Each record has to be returned exactly as it appears.

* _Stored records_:

----------

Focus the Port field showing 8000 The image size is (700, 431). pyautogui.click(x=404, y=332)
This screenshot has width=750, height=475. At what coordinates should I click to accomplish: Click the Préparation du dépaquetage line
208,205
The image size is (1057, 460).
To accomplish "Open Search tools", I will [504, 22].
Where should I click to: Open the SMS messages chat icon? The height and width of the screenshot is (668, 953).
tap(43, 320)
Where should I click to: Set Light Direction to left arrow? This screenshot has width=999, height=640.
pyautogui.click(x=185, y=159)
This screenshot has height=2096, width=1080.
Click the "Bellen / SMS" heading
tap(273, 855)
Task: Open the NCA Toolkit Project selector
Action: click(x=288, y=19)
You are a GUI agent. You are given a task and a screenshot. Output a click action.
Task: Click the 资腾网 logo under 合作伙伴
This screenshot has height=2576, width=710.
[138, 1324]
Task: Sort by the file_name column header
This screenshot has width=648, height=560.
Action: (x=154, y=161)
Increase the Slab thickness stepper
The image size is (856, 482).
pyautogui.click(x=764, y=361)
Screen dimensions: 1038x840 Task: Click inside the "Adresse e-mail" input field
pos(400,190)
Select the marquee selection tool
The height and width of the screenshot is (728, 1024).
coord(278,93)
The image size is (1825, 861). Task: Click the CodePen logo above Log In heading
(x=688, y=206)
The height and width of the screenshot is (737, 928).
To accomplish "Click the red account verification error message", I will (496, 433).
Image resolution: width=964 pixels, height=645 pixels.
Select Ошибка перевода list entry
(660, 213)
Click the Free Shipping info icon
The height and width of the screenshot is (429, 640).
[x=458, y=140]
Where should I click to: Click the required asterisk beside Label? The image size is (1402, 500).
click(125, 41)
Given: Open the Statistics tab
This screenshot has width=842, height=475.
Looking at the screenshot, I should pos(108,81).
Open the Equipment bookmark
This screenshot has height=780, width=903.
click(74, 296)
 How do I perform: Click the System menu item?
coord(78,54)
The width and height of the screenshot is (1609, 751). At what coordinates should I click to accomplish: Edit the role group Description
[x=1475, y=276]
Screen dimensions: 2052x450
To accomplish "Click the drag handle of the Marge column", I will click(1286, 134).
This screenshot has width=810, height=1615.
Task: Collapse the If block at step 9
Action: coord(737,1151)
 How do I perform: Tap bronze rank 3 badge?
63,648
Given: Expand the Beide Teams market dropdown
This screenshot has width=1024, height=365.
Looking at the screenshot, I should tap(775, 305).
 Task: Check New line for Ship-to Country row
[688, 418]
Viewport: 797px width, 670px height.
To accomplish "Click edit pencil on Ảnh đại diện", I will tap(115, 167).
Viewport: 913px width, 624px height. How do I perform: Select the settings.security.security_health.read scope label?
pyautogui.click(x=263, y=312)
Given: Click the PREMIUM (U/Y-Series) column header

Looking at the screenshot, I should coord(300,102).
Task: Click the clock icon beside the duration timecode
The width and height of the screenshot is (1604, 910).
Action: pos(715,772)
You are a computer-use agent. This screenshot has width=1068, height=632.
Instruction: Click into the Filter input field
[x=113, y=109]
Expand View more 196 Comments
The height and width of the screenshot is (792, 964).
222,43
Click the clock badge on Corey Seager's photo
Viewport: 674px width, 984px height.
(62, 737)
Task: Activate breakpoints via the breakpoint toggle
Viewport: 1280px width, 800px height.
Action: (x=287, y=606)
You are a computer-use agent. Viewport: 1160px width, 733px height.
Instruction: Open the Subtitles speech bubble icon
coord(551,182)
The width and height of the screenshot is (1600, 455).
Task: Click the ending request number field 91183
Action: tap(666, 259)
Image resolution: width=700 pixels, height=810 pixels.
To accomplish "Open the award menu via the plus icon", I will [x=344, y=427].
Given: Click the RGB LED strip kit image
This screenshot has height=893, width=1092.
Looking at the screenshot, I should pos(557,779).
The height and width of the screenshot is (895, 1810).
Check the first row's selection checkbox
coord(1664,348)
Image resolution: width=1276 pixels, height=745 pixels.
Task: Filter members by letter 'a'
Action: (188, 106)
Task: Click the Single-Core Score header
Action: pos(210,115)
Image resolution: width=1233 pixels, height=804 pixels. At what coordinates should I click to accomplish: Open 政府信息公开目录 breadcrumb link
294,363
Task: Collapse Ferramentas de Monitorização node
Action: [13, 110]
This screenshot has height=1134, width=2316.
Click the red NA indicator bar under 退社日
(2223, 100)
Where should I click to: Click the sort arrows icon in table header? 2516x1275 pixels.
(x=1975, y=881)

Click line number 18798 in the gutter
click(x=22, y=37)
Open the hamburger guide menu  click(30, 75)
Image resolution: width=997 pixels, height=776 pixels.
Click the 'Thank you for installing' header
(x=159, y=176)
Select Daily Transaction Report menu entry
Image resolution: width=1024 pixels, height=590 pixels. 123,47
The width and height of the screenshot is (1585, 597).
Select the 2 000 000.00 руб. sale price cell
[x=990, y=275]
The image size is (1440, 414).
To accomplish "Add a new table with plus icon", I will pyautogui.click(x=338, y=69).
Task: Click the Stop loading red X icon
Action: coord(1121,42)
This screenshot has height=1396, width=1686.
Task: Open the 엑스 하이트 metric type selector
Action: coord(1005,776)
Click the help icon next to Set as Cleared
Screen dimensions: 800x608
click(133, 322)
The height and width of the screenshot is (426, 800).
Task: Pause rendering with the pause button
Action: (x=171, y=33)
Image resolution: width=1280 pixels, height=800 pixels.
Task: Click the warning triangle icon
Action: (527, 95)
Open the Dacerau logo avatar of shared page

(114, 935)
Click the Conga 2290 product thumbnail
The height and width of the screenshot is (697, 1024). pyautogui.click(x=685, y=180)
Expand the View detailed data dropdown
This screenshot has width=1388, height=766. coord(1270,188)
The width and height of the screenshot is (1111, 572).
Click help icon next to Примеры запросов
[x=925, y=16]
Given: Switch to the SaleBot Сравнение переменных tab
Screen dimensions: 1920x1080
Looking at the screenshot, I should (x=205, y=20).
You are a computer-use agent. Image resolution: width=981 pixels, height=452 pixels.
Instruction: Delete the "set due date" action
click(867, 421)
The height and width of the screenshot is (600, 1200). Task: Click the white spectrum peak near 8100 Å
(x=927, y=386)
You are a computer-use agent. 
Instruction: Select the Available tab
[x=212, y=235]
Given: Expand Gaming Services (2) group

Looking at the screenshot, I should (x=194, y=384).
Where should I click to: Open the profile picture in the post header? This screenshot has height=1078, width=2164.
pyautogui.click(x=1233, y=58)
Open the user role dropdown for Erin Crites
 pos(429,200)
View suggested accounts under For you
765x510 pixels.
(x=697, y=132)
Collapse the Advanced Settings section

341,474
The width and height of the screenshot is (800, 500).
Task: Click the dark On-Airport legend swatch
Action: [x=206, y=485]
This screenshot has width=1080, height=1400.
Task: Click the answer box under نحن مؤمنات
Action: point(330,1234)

----------

* _Exercise result_:
Focus the Port field showing 8000 The image size is (700, 431). pyautogui.click(x=404, y=332)
This screenshot has width=750, height=475. At what coordinates should I click to accomplish: Click the Préparation du dépaquetage line
208,205
The image size is (1057, 460).
To accomplish "Open Search tools", I will [504, 22].
Where should I click to: Open the SMS messages chat icon? The height and width of the screenshot is (668, 953).
tap(43, 320)
Where should I click to: Set Light Direction to left arrow? This screenshot has width=999, height=640.
pyautogui.click(x=185, y=159)
This screenshot has height=2096, width=1080.
Click the "Bellen / SMS" heading
tap(273, 855)
Task: Open the NCA Toolkit Project selector
Action: click(x=288, y=19)
You are a GUI agent. You are given a task and a screenshot. Output a click action.
Task: Click the 资腾网 logo under 合作伙伴
This screenshot has height=2576, width=710.
[138, 1324]
Task: Sort by the file_name column header
This screenshot has width=648, height=560.
Action: (x=154, y=161)
Increase the Slab thickness stepper
The image size is (856, 482).
pyautogui.click(x=764, y=361)
Screen dimensions: 1038x840 Task: Click inside the "Adresse e-mail" input field
pos(400,190)
Select the marquee selection tool
The height and width of the screenshot is (728, 1024).
coord(278,93)
The image size is (1825, 861). Task: Click the CodePen logo above Log In heading
(x=688, y=206)
The height and width of the screenshot is (737, 928).
To accomplish "Click the red account verification error message", I will (496, 433).
Image resolution: width=964 pixels, height=645 pixels.
Select Ошибка перевода list entry
(660, 213)
Click the Free Shipping info icon
The height and width of the screenshot is (429, 640).
[x=458, y=140]
Where should I click to: Click the required asterisk beside Label? The image size is (1402, 500).
click(125, 41)
Given: Open the Statistics tab
This screenshot has width=842, height=475.
Looking at the screenshot, I should pos(108,81).
Open the Equipment bookmark
This screenshot has height=780, width=903.
click(74, 296)
 How do I perform: Click the System menu item?
coord(78,54)
The width and height of the screenshot is (1609, 751). At what coordinates should I click to accomplish: Edit the role group Description
[x=1475, y=276]
Screen dimensions: 2052x450
To accomplish "Click the drag handle of the Marge column", I will click(1286, 134).
This screenshot has width=810, height=1615.
Task: Collapse the If block at step 9
Action: coord(737,1151)
 How do I perform: Tap bronze rank 3 badge?
63,648
Given: Expand the Beide Teams market dropdown
This screenshot has width=1024, height=365.
Looking at the screenshot, I should tap(775, 305).
 Task: Check New line for Ship-to Country row
[688, 418]
Viewport: 797px width, 670px height.
To accomplish "Click edit pencil on Ảnh đại diện", I will tap(115, 167).
Viewport: 913px width, 624px height. How do I perform: Select the settings.security.security_health.read scope label?
pyautogui.click(x=263, y=312)
Given: Click the PREMIUM (U/Y-Series) column header

Looking at the screenshot, I should coord(300,102).
Task: Click the clock icon beside the duration timecode
The width and height of the screenshot is (1604, 910).
Action: pos(715,772)
You are a computer-use agent. This screenshot has width=1068, height=632.
Instruction: Click into the Filter input field
[x=113, y=109]
Expand View more 196 Comments
The height and width of the screenshot is (792, 964).
222,43
Click the clock badge on Corey Seager's photo
Viewport: 674px width, 984px height.
(62, 737)
Task: Activate breakpoints via the breakpoint toggle
Viewport: 1280px width, 800px height.
Action: (x=287, y=606)
You are a computer-use agent. Viewport: 1160px width, 733px height.
Instruction: Open the Subtitles speech bubble icon
coord(551,182)
The width and height of the screenshot is (1600, 455).
Task: Click the ending request number field 91183
Action: tap(666, 259)
Image resolution: width=700 pixels, height=810 pixels.
To accomplish "Open the award menu via the plus icon", I will [x=344, y=427].
Given: Click the RGB LED strip kit image
This screenshot has height=893, width=1092.
Looking at the screenshot, I should pos(557,779).
The height and width of the screenshot is (895, 1810).
Check the first row's selection checkbox
coord(1664,348)
Image resolution: width=1276 pixels, height=745 pixels.
Task: Filter members by letter 'a'
Action: (188, 106)
Task: Click the Single-Core Score header
Action: pos(210,115)
Image resolution: width=1233 pixels, height=804 pixels. At what coordinates should I click to accomplish: Open 政府信息公开目录 breadcrumb link
294,363
Task: Collapse Ferramentas de Monitorização node
Action: [13, 110]
This screenshot has height=1134, width=2316.
Click the red NA indicator bar under 退社日
(2223, 100)
Where should I click to: Click the sort arrows icon in table header? 2516x1275 pixels.
(x=1975, y=881)

Click line number 18798 in the gutter
click(x=22, y=37)
Open the hamburger guide menu  click(30, 75)
Image resolution: width=997 pixels, height=776 pixels.
Click the 'Thank you for installing' header
(x=159, y=176)
Select Daily Transaction Report menu entry
Image resolution: width=1024 pixels, height=590 pixels. 123,47
The width and height of the screenshot is (1585, 597).
Select the 2 000 000.00 руб. sale price cell
[x=990, y=275]
The image size is (1440, 414).
To accomplish "Add a new table with plus icon", I will pyautogui.click(x=338, y=69).
Task: Click the Stop loading red X icon
Action: coord(1121,42)
This screenshot has height=1396, width=1686.
Task: Open the 엑스 하이트 metric type selector
Action: coord(1005,776)
Click the help icon next to Set as Cleared
Screen dimensions: 800x608
click(133, 322)
The height and width of the screenshot is (426, 800).
Task: Pause rendering with the pause button
Action: (x=171, y=33)
Image resolution: width=1280 pixels, height=800 pixels.
Task: Click the warning triangle icon
Action: (527, 95)
Open the Dacerau logo avatar of shared page

(114, 935)
Click the Conga 2290 product thumbnail
The height and width of the screenshot is (697, 1024). pyautogui.click(x=685, y=180)
Expand the View detailed data dropdown
This screenshot has width=1388, height=766. coord(1270,188)
The width and height of the screenshot is (1111, 572).
Click help icon next to Примеры запросов
[x=925, y=16]
Given: Switch to the SaleBot Сравнение переменных tab
Screen dimensions: 1920x1080
Looking at the screenshot, I should (x=205, y=20).
You are a computer-use agent. Image resolution: width=981 pixels, height=452 pixels.
Instruction: Delete the "set due date" action
click(867, 421)
The height and width of the screenshot is (600, 1200). Task: Click the white spectrum peak near 8100 Å
(x=927, y=386)
You are a computer-use agent. 
Instruction: Select the Available tab
[x=212, y=235]
Given: Expand Gaming Services (2) group

Looking at the screenshot, I should (x=194, y=384).
Where should I click to: Open the profile picture in the post header? This screenshot has height=1078, width=2164.
pyautogui.click(x=1233, y=58)
Open the user role dropdown for Erin Crites
 pos(429,200)
View suggested accounts under For you
765x510 pixels.
(x=697, y=132)
Collapse the Advanced Settings section

341,474
The width and height of the screenshot is (800, 500).
Task: Click the dark On-Airport legend swatch
Action: [x=206, y=485]
This screenshot has width=1080, height=1400.
Task: Click the answer box under نحن مؤمنات
Action: point(330,1234)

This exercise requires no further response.